• Question: what inspired you to be a scientist

    Asked by rachel4 to Suze, David, James, Mike, Will on 15 Jun 2011. This question was also asked by mikip, sodiumpolyacrylate, alamin, leena273, gasheshsxd, elidons, muhammedalir.
    • Photo: Mike Dodd

      Mike Dodd answered on 15 Jun 2011:


      Hey all, it was a mixture of things. I have always been curious about the world around me, whether it was staring up at the stars or playing with chemicals in chemistry. The main reason I became inspired to be come a scientist, was because of my chemistry teacher. She had gone to Oxford to study Biochemistry and researched HIV. We all found this amazing that you could work on a “cure” for HIV. She always gave us great practicals and really made science interesting.

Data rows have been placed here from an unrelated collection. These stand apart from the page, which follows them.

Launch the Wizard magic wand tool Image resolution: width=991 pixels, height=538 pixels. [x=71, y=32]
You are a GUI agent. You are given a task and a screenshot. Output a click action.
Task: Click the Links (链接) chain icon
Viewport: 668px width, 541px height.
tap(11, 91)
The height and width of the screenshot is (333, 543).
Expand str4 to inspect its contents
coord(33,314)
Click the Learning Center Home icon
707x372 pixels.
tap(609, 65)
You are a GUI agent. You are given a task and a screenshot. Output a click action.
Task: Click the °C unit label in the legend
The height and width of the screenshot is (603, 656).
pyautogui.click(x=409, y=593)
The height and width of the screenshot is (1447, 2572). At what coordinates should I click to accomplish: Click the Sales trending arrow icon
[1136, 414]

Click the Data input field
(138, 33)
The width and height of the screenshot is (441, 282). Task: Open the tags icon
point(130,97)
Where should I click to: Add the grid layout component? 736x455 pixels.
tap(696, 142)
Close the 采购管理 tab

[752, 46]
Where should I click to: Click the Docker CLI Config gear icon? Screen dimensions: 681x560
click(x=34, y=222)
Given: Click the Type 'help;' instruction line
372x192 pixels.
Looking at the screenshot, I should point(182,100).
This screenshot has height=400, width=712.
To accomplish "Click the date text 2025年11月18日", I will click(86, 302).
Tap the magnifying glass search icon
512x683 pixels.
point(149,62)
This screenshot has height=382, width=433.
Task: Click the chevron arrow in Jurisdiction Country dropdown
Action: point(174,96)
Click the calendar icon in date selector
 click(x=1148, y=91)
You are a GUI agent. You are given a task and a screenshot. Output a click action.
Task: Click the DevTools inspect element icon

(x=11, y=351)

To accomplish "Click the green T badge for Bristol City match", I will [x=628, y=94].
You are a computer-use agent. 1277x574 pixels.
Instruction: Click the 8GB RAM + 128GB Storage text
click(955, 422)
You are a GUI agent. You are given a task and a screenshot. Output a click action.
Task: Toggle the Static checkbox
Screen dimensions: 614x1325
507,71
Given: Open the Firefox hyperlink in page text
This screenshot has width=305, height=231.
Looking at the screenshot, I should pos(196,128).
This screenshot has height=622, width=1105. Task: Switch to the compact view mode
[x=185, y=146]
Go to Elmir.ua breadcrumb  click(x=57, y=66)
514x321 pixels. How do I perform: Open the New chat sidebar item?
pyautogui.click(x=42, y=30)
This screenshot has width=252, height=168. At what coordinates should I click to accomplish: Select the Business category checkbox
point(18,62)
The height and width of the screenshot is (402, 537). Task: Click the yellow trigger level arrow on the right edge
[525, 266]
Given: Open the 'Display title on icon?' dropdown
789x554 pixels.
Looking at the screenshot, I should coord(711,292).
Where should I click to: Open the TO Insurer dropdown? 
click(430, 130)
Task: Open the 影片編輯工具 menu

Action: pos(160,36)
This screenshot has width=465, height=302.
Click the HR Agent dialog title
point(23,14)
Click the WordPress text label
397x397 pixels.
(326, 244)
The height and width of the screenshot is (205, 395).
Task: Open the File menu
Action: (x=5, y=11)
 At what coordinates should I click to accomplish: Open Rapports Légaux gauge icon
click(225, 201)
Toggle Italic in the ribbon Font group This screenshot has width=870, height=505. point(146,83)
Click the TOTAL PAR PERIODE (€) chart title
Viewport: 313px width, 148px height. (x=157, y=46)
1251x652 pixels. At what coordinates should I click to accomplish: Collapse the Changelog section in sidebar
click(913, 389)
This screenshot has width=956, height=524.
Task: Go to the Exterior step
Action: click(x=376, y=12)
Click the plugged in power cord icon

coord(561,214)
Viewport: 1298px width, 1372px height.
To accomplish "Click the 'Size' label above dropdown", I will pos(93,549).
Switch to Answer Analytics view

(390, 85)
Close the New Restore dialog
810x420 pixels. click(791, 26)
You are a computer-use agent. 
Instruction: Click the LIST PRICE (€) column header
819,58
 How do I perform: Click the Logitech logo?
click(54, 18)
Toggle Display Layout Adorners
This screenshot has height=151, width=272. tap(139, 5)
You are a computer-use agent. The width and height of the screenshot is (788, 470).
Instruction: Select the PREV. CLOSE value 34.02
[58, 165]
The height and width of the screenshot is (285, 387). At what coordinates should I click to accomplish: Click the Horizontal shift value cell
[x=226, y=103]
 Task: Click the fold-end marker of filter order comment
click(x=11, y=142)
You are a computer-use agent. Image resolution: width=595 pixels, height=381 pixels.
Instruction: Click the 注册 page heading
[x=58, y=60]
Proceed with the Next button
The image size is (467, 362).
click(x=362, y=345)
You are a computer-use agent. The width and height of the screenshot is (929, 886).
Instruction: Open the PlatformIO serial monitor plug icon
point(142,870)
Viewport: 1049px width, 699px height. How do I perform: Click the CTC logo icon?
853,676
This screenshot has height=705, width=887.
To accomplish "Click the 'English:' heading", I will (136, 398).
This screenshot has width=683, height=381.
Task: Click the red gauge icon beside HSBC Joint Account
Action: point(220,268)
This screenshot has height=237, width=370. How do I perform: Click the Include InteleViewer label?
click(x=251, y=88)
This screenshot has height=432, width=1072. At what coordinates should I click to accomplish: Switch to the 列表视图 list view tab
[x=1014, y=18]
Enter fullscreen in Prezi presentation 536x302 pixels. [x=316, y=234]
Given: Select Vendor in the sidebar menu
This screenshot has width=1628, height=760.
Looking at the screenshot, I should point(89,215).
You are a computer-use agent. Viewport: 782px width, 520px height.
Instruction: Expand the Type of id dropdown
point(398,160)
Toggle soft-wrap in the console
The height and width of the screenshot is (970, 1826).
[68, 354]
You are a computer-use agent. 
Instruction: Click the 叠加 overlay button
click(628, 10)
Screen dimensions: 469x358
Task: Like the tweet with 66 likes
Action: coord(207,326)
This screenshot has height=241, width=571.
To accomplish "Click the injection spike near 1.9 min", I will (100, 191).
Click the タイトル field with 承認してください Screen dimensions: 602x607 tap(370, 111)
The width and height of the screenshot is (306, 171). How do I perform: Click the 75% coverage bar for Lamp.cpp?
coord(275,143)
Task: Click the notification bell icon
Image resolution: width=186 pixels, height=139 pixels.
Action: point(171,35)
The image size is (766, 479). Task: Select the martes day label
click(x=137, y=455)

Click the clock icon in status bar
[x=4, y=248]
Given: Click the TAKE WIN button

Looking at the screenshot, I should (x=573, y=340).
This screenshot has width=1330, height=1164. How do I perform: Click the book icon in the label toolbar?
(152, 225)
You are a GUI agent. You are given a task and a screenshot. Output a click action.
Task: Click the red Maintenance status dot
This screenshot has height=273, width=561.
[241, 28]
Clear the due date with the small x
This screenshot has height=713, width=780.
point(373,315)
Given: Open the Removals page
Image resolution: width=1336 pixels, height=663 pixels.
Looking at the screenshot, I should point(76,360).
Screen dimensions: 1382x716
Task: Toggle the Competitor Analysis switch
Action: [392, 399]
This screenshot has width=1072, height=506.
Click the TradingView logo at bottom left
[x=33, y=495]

      Also the human genome project really inspired me. I remember the newspaper, with the “Human code has been cracked”, on the front. It really made me want to know more about science and genetics. These two factors led to me studying Biochemistry at Bath University

    • Photo: William Eborall

      William Eborall answered on 15 Jun 2011:


      Hi everyone. All the way through school and university I just did subjects that I liked and was good at – these were the sciences and maths. But even after I was half way through my degree I still didn’t know what I wanted to do or be. Then I took a year out of my degree to work for a drugs company. This was the turning point for me.

      The company employed me as a “specialist” which gave me quite a buzz as I was the least qualified person in my department; but this really meant that my job was to do research – to try and find new ways of doing things – not to do everyday work. This was really exciting (and a bit scary!). I was given 3 projects to do – and it was only me working on them. Even the machine I was using in the lab no one else knew how to use. This made me rely on myself and I started to take pride in the projects wanting to find the answers – because if I didn’t no one else would.

      It was while doing these projects that I decided I wanted to be a scientist. After working like that I couldn’t imagine doing any other kind of job.

    • Photo: James Marrow

      James Marrow answered on 15 Jun 2011:


      I think it just happened. I kept on doing the things that I enjoyed doing (and was mostly good at), and ended up where I am now!

      I don’t just do science, however. It’s a job (perhaps a vocation). You can be a scientist and love (and do) the arts, history, geography, languages and so on.

    • Photo: Suze Kundu

      Suze Kundu answered on 15 Jun 2011:


      Hey 🙂

      I didn’t set out to be a scientist, but I’ve followed a path of doing things that I really enjoy, and that keep me fascinated, and I’ve ended up as a scientist.

      I don’t think that it was any particular person or achievement that made me think ‘yes, science is for me!’, but I felt that science had a lot of the answers to the questions that I had always wondered about, and I figured that in order to always know how things work, or why things do what they do, that if I learned how everything works through science, I could understand loads of things.